Mobile That Actually Works
Attorneys do significant work outside the office: court appearances, depositions, client meetings, calls from the car. Mobile time tracking needs to be as fast as desktop. That means:
- Persistent timer widget on the home screen
- Offline mode with sync when connected
- Matter search with recent matters at the top
- Voice-to-text narrative entry
Narrative Templates
Writing a billing narrative for every entry slows the process. Good time tracking software lets you save common narratives as templates: "Review correspondence and respond," "Court appearance — [matter]," "Research re: [issue]." You select a template, customize if needed, done.
Batch Review Before Billing
At billing time, you need to review all unreviewed time entries before generating invoices. The best tools show a clean list of unbilled entries grouped by matter, with inline editing. You should be able to adjust narratives, fix billing types, and approve entries in a single pass without opening each one individually.
Time Tracking Models: Which Is Right for Your Practice
Timer-Based (Real-Time)
Start a timer when work begins, stop it when you finish. Most accurate for attorneys who can predict when they're starting and stopping a matter-related task. Works best for transactional and advisory work where tasks have clear boundaries.
Weakness: courtroom work, depositions, or anything where you can't look at your phone or computer.
Manual Entry
Enter time after the fact: date, duration, matter, narrative. Less accurate than real-time but more practical for litigation attorneys who need to reconstruct time from their calendar and notes.
Best practice: enter time same-day. The accuracy drop from same-day reconstruction is manageable. Next-day is risky. End-of-week is unreliable.
Activity-Based Capture
Some tools attempt to auto-capture time from emails, documents, and calendar events. You review a log of activity and approve billing entries. This is the highest-capture approach but requires careful review — you don't want to bill a client for time spent on their matter that was actually administrative or non-billable.
Integration with Billing
Time tracking is useless without billing integration. Your time entries should flow directly into invoices without manual re-entry. The workflow should be:
- Log time entry → attached to matter
- At billing cycle: select matter → review unbilled entries
- Generate invoice from selected entries with one click
- Send invoice → client pays → entry marked billed
Any tool that breaks this flow — requiring export/import between a time tracker and a billing system — introduces error and costs staff time.
The UTBMS Code Question
If you do insurance defense, government work, or represent institutional clients, you may be required to submit invoices in UTBMS format with task codes (L100–L400 for litigation, A100–A600 for counseling, etc.). Make sure your time tracking software supports UTBMS codes if any of your billing arrangements require them.
For most small firm and solo practice work, UTBMS codes are not required — and adding them to every entry adds friction without value.
Choosing the Right Tool
The right time tracking tool depends on how integrated you want it with the rest of your practice management:
- All-in-one PMS with time tracking: ContractKit, Clio, MyCase, PracticePanther — best for most small firms.
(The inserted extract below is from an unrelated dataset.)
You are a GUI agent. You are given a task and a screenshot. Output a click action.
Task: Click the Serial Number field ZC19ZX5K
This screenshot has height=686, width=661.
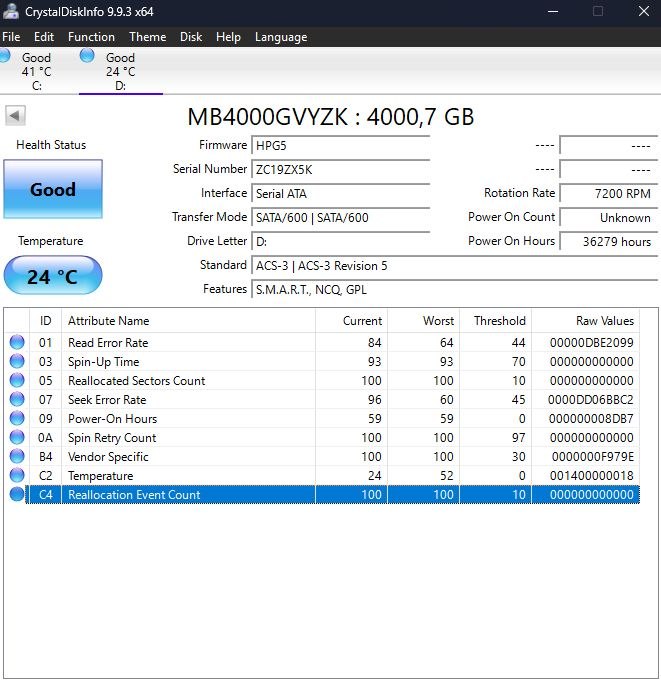click(341, 170)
Time tracking, billing, and matter management in one system.
- Standalone time tracking with integrations: TimeSolv, TimeStation — if you already have a PMS you like and only need better time capture.
- Generic time trackers (Toggl, Harvest): Avoid for legal billing. They can track time but don't understand matters, IOLTA, or legal billing requirements.
The 30-Day Test
Before committing to any tool, do this: run it for 30 days in parallel with your current system. At the end of the month, compare total billable hours captured to your average for the prior 3 months. If the new tool captured more — even 10% more — the math on whether it pays for itself becomes straightforward.
For a $300/hr attorney capturing 5 more hours per month, a $150/month software subscription pays for itself in less than one hour of recovered time.